• [Work order] Locate the string "left" in the listing below. Copy every line where it is found.
** Task data follows **
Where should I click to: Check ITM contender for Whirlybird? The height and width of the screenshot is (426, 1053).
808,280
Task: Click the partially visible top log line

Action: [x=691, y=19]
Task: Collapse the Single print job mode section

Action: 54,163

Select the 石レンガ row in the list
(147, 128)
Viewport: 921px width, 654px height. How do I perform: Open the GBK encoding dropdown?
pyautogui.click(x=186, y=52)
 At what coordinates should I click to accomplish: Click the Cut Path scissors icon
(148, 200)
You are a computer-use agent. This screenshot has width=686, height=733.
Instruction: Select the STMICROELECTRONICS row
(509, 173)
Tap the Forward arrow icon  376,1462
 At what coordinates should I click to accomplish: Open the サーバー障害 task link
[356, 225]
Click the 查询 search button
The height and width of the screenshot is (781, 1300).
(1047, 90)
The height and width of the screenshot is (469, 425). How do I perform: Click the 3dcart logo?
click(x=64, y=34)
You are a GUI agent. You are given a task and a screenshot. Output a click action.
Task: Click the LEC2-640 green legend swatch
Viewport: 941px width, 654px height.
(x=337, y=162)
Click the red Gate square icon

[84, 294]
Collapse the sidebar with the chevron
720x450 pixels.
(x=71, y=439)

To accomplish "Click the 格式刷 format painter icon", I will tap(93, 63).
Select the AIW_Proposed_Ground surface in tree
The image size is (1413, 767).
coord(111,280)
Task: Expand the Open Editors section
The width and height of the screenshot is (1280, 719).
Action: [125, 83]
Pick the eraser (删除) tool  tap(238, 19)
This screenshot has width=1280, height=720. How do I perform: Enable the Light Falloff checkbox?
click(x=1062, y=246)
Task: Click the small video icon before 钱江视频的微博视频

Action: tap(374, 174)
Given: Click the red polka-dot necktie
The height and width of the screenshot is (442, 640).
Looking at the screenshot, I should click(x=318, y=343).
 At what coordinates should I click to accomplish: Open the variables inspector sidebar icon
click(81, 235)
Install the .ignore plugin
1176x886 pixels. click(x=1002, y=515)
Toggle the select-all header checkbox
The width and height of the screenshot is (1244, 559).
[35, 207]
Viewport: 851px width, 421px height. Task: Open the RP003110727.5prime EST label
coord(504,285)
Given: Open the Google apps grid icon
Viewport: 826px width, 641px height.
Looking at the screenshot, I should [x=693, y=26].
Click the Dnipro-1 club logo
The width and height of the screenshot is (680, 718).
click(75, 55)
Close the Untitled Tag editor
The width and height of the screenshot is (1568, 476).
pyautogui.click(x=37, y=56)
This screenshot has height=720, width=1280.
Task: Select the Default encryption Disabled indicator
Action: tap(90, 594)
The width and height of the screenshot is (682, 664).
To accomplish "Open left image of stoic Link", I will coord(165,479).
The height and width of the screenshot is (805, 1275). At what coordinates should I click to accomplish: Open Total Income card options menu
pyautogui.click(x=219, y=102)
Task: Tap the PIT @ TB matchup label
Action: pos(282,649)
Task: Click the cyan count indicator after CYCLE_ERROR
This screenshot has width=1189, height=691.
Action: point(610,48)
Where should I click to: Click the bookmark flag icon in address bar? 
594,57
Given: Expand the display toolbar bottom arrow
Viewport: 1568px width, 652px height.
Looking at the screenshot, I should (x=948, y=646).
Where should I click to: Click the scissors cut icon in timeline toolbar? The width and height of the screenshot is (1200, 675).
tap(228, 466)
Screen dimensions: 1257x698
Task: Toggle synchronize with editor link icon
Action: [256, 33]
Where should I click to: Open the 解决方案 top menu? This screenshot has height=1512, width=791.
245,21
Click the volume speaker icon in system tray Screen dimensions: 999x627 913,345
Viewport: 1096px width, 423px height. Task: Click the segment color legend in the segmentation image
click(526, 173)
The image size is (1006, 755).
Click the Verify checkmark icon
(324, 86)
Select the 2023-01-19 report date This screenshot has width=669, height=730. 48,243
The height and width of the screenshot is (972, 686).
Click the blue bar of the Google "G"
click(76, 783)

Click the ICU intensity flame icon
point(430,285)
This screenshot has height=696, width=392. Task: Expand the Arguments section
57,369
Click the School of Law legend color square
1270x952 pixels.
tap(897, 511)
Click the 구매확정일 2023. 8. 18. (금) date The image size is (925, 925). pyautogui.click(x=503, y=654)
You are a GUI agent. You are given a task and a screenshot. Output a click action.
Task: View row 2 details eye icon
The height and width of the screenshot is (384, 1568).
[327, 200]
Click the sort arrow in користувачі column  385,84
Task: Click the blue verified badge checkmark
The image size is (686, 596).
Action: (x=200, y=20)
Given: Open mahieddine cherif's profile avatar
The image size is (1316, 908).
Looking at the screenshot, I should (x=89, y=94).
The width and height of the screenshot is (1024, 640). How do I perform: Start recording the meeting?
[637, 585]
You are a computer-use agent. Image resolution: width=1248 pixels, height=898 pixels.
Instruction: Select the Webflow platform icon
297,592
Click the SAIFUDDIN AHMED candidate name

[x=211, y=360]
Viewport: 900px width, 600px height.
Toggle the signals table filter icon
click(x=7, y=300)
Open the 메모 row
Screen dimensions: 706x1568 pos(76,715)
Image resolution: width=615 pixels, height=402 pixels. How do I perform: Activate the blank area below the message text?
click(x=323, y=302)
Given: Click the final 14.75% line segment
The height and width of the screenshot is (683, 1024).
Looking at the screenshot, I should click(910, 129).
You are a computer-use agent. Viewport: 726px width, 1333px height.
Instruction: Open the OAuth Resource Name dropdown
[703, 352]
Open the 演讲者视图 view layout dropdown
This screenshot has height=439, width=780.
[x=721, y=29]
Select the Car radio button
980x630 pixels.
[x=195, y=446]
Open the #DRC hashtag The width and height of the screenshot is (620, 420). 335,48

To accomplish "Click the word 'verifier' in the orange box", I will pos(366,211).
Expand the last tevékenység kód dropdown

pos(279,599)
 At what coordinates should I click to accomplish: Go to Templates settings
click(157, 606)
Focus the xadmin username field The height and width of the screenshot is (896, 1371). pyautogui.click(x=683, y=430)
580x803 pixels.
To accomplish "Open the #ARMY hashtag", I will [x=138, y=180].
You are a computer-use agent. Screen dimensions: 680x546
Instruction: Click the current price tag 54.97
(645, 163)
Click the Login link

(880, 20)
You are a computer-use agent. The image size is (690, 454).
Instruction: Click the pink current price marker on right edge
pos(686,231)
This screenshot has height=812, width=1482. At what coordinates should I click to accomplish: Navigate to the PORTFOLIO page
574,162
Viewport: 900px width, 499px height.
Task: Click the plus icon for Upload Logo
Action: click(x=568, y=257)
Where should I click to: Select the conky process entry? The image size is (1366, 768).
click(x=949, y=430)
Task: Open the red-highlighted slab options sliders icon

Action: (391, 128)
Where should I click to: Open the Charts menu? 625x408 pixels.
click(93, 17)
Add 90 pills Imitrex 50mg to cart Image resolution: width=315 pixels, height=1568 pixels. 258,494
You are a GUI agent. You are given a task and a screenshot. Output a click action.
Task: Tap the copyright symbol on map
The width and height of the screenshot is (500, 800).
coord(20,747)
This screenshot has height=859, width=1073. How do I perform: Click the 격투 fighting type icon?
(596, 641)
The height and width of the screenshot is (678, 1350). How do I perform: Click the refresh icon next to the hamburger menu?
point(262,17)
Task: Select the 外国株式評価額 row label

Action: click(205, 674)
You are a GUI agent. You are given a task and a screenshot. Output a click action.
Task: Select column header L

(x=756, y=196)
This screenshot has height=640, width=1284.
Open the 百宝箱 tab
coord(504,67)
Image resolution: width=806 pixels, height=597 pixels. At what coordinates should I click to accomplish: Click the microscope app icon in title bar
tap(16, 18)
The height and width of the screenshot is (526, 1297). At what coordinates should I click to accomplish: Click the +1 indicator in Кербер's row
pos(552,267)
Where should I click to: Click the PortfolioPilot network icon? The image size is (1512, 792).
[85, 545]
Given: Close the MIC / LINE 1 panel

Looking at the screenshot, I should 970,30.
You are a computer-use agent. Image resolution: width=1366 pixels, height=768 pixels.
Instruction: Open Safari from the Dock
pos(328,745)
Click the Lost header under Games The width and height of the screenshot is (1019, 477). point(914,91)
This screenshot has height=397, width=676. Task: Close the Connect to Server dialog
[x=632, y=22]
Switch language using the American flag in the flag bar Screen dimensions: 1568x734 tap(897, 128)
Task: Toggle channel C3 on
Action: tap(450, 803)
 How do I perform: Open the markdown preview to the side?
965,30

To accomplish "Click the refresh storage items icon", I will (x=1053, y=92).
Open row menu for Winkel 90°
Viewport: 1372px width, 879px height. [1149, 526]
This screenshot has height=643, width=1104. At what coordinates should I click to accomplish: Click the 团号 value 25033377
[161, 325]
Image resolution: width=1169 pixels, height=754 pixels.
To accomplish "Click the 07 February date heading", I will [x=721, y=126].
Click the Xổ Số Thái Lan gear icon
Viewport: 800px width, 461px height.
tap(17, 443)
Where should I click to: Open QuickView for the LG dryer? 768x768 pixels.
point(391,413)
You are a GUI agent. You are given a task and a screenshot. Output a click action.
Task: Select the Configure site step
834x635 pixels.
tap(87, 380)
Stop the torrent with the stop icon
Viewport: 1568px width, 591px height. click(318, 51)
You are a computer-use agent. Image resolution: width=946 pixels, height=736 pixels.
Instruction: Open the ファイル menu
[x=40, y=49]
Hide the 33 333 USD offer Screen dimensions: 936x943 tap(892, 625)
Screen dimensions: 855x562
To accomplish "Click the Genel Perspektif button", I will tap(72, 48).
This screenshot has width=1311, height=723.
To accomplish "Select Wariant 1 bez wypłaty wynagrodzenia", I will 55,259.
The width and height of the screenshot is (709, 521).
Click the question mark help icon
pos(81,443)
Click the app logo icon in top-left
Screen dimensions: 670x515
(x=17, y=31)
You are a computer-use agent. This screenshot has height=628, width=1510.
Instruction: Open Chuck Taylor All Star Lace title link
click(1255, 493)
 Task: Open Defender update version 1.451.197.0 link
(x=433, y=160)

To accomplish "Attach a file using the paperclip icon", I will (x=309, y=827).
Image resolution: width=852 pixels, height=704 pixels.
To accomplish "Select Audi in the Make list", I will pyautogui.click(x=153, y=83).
** End of Task data **
• [Finished task]
To accomplish "Open left image of stoic Link", I will coord(165,479).
Click the app logo icon in top-left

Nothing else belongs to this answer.